What is required> Set down each line exactly, beginning with the one that contains "Given: Click the Nikon D850 product title" and continuing through the last line of the listing, and nothing else.

- - -

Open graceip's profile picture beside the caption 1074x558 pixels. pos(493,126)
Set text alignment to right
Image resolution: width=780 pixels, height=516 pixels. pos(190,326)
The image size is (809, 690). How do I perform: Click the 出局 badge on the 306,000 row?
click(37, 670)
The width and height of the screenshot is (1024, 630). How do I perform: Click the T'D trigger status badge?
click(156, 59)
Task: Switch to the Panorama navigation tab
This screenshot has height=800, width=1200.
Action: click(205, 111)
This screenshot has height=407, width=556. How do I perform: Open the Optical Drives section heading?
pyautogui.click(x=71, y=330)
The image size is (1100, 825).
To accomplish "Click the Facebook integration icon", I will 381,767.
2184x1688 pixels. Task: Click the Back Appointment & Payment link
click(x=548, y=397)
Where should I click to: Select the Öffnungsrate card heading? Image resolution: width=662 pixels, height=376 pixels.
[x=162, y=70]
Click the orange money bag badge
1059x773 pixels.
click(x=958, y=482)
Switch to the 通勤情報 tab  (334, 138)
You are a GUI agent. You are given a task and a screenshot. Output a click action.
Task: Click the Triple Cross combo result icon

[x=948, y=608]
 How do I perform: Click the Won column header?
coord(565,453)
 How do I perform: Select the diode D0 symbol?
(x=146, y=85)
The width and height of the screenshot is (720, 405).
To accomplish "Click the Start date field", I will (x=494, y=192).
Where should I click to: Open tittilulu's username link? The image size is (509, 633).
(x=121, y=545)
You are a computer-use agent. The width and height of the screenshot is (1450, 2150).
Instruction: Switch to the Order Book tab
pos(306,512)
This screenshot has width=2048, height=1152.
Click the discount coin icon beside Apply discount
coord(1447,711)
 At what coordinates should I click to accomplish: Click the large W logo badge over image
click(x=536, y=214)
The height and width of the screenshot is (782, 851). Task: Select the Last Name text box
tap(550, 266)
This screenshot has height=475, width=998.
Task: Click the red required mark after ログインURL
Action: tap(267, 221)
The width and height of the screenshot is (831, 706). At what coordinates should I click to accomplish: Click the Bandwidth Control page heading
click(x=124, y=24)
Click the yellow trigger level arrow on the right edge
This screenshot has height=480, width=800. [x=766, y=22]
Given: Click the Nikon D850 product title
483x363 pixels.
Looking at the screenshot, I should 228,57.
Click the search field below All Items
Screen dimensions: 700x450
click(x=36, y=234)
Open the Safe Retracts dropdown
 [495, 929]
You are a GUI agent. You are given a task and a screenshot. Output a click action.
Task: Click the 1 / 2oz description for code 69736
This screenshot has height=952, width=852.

- - -

The completed task>
Given: Click the Nikon D850 product title
483x363 pixels.
Looking at the screenshot, I should 228,57.
Click the search field below All Items
Screen dimensions: 700x450
click(x=36, y=234)
Open the Safe Retracts dropdown
 [495, 929]
You are a GUI agent. You are given a task and a screenshot. Output a click action.
Task: Click the 1 / 2oz description for code 69736
This screenshot has height=952, width=852.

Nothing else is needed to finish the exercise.